Adversary attacks: Did you know that your AI can run security risks?

Machine Learning (ML) is a field within artificial intelligence that has become very popular over the years.

This technology provides us with faster and more efficient ways of making decisions, and can be applied in many different fields, such as speech recognition, facial recognition, fraud detection, text translation, robots, autonomous systems and many others.

Machine Learning models have the ability to modify their behavior and learn autonomously based on experience, i.e. through the data we give them, without being explicitly programmed to do so.

Adversary attacks

Machine Learning models are used to identify threats and improve the security of systems, but what happens when these models become the threat or entry point for attacks?
These types of attacks are called adversaries, and they occur when an attacker alters the model input to induce a bias (error) in Machine Learning models.

Since these models are widely used for security, business and others, attackers can use this type of vector for any domain, so it's important to be aware of the possibility of these systems being exposed and manipulated.

So let's explore how these attacks work, the limitations of Machine Learning models and how to improve them to better protect ourselves.

Types of adversary attacks

Adversary attacks seek to exploit some weaknesses in the process of entering the model's input data.

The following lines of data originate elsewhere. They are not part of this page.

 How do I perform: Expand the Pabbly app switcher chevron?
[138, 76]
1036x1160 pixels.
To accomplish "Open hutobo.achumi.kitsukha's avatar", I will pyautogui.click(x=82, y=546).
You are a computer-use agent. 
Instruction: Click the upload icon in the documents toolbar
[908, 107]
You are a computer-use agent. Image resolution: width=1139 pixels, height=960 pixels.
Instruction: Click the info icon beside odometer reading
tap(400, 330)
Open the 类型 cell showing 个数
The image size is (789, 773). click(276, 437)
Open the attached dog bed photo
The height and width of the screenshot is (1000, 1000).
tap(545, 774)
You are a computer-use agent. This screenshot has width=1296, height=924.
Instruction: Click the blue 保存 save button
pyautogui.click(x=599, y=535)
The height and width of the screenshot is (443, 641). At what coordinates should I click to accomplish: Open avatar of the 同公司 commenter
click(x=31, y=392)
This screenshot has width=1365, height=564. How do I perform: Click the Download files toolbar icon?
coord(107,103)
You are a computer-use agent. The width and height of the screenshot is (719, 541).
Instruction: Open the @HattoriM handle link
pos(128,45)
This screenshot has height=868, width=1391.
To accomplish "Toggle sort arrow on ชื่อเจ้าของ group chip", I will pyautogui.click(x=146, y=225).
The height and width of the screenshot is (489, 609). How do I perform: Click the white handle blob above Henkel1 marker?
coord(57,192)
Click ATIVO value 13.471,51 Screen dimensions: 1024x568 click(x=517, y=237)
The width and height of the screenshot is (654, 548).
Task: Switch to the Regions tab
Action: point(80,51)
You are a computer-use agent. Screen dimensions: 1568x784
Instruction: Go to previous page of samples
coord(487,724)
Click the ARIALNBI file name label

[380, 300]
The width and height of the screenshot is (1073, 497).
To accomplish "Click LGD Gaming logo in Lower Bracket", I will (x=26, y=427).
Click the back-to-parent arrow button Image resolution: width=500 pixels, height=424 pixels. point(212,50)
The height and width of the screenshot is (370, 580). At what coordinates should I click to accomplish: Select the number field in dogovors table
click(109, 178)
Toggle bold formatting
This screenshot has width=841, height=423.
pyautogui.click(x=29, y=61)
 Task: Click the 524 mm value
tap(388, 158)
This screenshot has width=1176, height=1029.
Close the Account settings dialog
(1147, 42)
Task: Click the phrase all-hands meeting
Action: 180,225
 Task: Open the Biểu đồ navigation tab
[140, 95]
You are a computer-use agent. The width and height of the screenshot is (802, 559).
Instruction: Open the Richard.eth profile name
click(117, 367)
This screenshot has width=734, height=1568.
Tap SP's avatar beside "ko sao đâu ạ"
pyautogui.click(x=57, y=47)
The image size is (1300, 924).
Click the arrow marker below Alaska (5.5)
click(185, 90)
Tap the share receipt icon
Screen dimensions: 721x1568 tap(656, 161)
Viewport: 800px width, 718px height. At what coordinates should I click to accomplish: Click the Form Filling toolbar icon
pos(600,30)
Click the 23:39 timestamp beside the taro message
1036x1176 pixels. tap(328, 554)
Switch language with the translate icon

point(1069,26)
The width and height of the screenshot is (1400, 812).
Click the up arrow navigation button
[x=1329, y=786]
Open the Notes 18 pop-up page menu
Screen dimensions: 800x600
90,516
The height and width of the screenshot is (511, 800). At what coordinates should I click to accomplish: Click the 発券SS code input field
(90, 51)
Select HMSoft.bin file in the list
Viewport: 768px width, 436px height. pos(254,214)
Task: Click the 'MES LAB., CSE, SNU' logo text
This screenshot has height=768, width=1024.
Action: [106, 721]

The attacker inserts some anomalies into the data and this ends up generating unexpected behavior in the model that has already been trained, causing it to make mistakes.

These attacks can be divided into evasion, poisoning and model theft attacks.

Evasion

Evasion attacks usually occur after the model is already in production, modifying the input data so that it appears correct, but which actually leads to a wrong prediction.

This type of attack is usually associated with image recognition models which, by adding a pattern not expected by the model, can result in a completely incorrect prediction. In Figure 1, we can see that there is an image stuck on the person with several different patterns, and these patterns cause the model not to recognize it.

Poisoning

Poisoning attacks aim to contaminate the training database of Machine Learning models in order to cause the model to malfunction and even enable the attacker to control the algorithm's predictions.

In this type of attack, the attacker compromises the model's learning process, causing it to fail on the inputs desired by the attackers. To do this, the attacker inserts incorrect or mislabeled data into the models' training set, so that the models learn the wrong patterns. For example, an attacker could poison a spam filtering model by labeling specific spams of interest as common emails, so that the model does not reject spams in the pattern sent by the attacker.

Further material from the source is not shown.